This repo is not maintained anymore. Please go to https://github.com/PKUnlp-icler/Two-Stage-CAMRP
English | 中文
Source code for paper "A Two-Stage Graph-Based Method for Chinese AMR Parsing with Explicit Word Alignment" @ CAMRP-2022 & CCL-2022.
Our system “PKU@CAMRP-2022” won the second place at CAMRP-2022 evaluation held with CCL-2022 conference.
Please feel free to ask whenever you meet problems during reproduing our results.
python: 3.7.11
conda create -n camrp python=3.7
pip install -r requirement.txt # make sure you have correct cuda version for torch, we use torch-1.10.1+cu113
you need to replace some files in transformers with our modified ones
- replace
/miniconda3/envs/camrp/lib/python3.7/site-packages/transformers/models/bert/modeling_bert.py
with./src/modeling_bert.py
- replace
/miniconda3/envs/camrp/lib/python3.7/site-packages/transformers/modeling_outputs.py
with./src/modeling_outputs.py
- replace
/miniconda3/envs/camrp/lib/python3.7/site-packages/transformers/trainer.py
with./src/trainer.py
To reproduce the result in the paper, you can directly jump to Inference section (no need for dataset prepare, preprocess and train)
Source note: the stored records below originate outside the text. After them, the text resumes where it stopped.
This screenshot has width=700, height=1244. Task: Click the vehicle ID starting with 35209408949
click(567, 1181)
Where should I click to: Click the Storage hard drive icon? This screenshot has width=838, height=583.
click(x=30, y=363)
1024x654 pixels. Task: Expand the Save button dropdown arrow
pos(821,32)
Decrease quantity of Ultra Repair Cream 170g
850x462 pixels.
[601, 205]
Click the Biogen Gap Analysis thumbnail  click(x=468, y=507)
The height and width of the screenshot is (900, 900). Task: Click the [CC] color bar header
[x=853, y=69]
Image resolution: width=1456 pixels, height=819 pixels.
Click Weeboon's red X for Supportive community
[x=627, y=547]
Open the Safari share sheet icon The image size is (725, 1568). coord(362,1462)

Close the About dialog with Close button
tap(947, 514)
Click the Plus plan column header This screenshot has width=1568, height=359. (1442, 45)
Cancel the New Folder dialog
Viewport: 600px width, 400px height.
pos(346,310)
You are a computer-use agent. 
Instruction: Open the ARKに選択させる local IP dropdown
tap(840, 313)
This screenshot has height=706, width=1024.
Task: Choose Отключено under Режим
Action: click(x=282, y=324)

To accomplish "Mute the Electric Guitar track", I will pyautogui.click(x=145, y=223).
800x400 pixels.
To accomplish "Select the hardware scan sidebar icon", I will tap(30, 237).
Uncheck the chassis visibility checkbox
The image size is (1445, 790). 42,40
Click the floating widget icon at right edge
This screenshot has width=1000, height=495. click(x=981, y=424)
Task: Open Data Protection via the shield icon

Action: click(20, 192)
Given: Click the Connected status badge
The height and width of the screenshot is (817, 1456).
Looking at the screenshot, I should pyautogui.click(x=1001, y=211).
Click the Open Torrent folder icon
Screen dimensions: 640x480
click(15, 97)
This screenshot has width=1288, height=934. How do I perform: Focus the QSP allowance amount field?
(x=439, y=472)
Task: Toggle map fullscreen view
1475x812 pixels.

Before starting, you need collect the CAMR and CAMR tuple data from CAMRP-2022 and place them under ./datasets
as below:
The ./datasets/vocabs
is provided in this repo.
/Two-Stage-CAMRP/datasets
├── camr
│ ├── camr_dev.txt
│ └── camr_train.txt
├── camr_tuples
│ ├── tuples_dev.txt
│ └── tuples_train.txt
└── vocabs
├── concepts.txt
├── eng_predicates.txt
├── nodes.txt
├── predicates.txt
├── ralign.txt
└── relations.txt
First, we need to transform the original Chinese AMR Annotations into 5 different sub-tasks in the Two-Stage method.
The tasks include
- Surface Tagging
- Normalization Tagging
- Non-Aligned Concept Tagging
- Relation Classification
- Relation Alignment Classification
./scripts/preprocess.py
will automaticly generate preprocessed data for the five tasks given correct path for CAMR2.0 dataset and the tuple version of the dataset.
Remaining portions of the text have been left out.